We have composed the following submission as best able on notice so short that it is essentially obstructive of due process, setting a dangerous precedent for future governments.
We hope you will give this submission careful consideration and recoil from what some fear appears to be a fait accompli. At a minimum, considered discussion and debate of this topic ought to be engaged before a long recognized substantive right of citizens of Ontario is rendered defunct.
Juries are Desirable in a Parliamentary Democracy
Canada’s Department of Justice identified the roles its citizens can play in the justice system: sitting on a jury and testifying in court. Indeed, sitting on a jury is considered one of the two hallmarks of a parliamentary democracy (the other being the right to vote).

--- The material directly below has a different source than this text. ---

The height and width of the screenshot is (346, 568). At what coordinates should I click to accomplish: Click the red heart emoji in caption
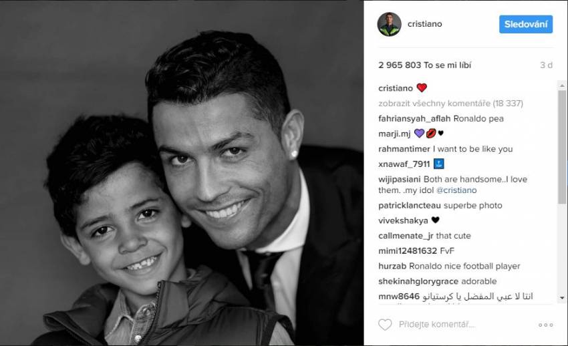tap(422, 88)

The Supreme Court of Canada, in Sherratt, has said, “Importantly, the development of the institution known as the jury and the process through which it came to be selected was neither fortuitous nor arbitrary but proceeded upon the strength of a certain vision of the role that body should play.” It added that most early rationales for the use of a jury remain as relevant today as centuries ago, and adopted rationale set forth by the Law Reform Commission of Canada (1980) for the past and continued reverence for the jury:
•The jury through collective decision making is an “excellent” fact finder;
•Due to its representative character it acts as the conscience of the community;
•The jury can act as a final bulwark against oppressive laws;
•The public can increase its knowledge of the justice system by means of the jury; and
•By involving the public a societal trust in the justice system is developed..
This remains current. Removing or limiting the role of juries represents a fundamental shift from the core values of our parliamentary democracy. Should such a decision be made, Ontarians must be afforded an opportunity to exercise their democratic right in a properly constituted process
Juries are diverse and inclusive
We know that the civil jury system has been challenged since 1850 when jury packing was finally abolished. For nearly 200 years, there has been no end to various waves of voices seeking to remove or narrow it claiming its inefficiency and cost to the civil administration of justice. Yet, no definitive empirical study has been conducted over nearly two centuries to support these vacuous cries that the delays to the administration of justice are arising due to the reliance or election of a civil jury at trial.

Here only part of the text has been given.